Artist

Joshua Abrams

Genre: Jazz ,Avant-Garde Jazz ,Free Jazz ,Improvisation ,Indie Rock ,Americana ,Minimalism
Origin: U.S.A
Listen on Coda
Composer, improviser, and multi-instrumentalist Joshua Abrams became a central figure in Chicago’s independent music community after moving from his native Philadelphia in the mid-’90s, an era when he had already served as a founding member of the Roots. Across collaborative ensembles such as Tortoise, Town and Country, Nicole Mitchell’s Black Earth Ensemble, and Chicago Underground, through sideman appearances with David Boykin’s Expanse, Joan of Arc, Bonnie Prince Billy, and Sam Prekop, and while directing his own ensembles Natural Information Society and the Joshua Abrams Quartet, he supplies both rigorous technical command and spontaneous improvisational invention to every setting. Equally comfortable shaping indie rock, modern free jazz, world fusion, or contemporary classical works, he applies a resonant woody bass sound alongside fluid, uncategorizable playing on flutes, strings, percussion, and electronics.

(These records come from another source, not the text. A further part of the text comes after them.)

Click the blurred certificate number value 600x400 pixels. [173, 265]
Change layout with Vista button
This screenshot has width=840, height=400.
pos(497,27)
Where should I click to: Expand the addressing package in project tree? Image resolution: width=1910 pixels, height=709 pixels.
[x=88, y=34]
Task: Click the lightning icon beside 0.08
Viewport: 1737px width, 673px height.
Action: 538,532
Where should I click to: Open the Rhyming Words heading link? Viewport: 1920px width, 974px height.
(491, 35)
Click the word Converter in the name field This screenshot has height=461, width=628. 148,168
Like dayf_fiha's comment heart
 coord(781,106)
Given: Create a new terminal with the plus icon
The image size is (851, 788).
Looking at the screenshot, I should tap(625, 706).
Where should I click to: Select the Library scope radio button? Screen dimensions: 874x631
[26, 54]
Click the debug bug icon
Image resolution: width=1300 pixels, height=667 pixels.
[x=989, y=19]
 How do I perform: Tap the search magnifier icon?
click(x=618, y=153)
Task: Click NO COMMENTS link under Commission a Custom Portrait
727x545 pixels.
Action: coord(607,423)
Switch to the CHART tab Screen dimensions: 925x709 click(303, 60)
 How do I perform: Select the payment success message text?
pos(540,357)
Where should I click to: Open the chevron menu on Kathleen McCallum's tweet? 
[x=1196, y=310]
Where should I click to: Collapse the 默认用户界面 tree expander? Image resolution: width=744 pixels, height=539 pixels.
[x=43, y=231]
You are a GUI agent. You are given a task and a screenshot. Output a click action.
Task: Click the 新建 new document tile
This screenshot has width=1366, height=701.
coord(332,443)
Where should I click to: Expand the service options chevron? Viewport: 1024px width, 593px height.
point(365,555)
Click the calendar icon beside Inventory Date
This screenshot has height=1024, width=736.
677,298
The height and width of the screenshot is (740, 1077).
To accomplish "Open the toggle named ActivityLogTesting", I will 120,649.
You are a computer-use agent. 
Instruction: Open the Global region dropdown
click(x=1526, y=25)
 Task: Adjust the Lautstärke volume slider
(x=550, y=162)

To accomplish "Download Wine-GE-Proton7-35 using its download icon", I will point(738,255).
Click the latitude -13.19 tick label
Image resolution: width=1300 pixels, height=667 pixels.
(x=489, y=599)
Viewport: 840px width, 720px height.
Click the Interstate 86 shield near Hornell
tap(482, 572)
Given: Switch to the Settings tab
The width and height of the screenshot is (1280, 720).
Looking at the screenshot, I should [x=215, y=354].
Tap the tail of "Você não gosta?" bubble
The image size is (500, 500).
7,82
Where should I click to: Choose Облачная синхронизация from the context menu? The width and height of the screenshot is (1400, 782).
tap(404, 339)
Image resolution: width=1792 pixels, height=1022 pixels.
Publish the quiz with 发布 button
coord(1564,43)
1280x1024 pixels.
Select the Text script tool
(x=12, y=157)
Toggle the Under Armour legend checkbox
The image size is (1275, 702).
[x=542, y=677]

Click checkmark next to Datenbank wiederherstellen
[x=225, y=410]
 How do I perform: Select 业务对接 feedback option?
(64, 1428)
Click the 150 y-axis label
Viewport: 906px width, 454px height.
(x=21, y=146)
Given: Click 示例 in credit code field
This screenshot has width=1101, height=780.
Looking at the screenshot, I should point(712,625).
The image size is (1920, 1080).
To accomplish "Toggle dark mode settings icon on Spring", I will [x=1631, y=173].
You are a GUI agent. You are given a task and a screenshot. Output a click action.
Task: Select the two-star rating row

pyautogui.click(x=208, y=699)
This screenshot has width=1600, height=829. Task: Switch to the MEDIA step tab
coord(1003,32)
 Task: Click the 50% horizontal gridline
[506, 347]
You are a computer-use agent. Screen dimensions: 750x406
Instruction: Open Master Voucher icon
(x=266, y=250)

Abrams entered music early, performing in jazz ensembles by the late ’80s and also in Square Roots, the precursor to the live-instrumentation hip-hop collective the Roots. After settling in Chicago in the mid-’90s he rapidly established himself across several local scenes, remaining active in jazz and improv circles, founding the more formally arranged Americana-oriented group Town and Country, and contributing as a studio musician to an extensive roster of recordings. His first album as leader, 2003’s Cipher, featuring Axel Dörner, Guillermo Gregorio, and Jeff Parker, established him as a first-rate improviser more focused on shaping collective energy and momentum than on personal display. He also collaborated with Fred Anderson, at whose Velvet Lounge he worked for years, and with Hamid Drake on From the River to the Ocean.

By the close of the 2000s Abrams had issued multiple recordings under his own name and appeared on dozens more, spanning jazz groups and projects with acclaimed indie artists including Will Oldham, Godspeed You! Black Emperor, Joan of Arc, and Edith Frost. His commitments expanded to include film scores and soundtracks as well as leadership of new ensembles for which he served as principal composer. One such project, Joshua Abrams & Natural Information Society, issued several favorably received albums of his material starting in the late 2000s. On the 2014 release Natural Information he explored the Arabic guimbri—an ancient folk instrument whose gourd-like wooden body is covered with animal skin—as a vehicle for composition and organized group improvisation. Recruiting associates from the Chicago improv community such as Drake, Frank Rosaly, Ben Boye, Emmett Kelly, and an evolving roster of additional players, he produced exploratory albums under the NIS name including 2015’s Magnetoception and 2017’s Simultonality, the latter featuring a more stable personnel configuration that benefited from repeated live performances prior to recording.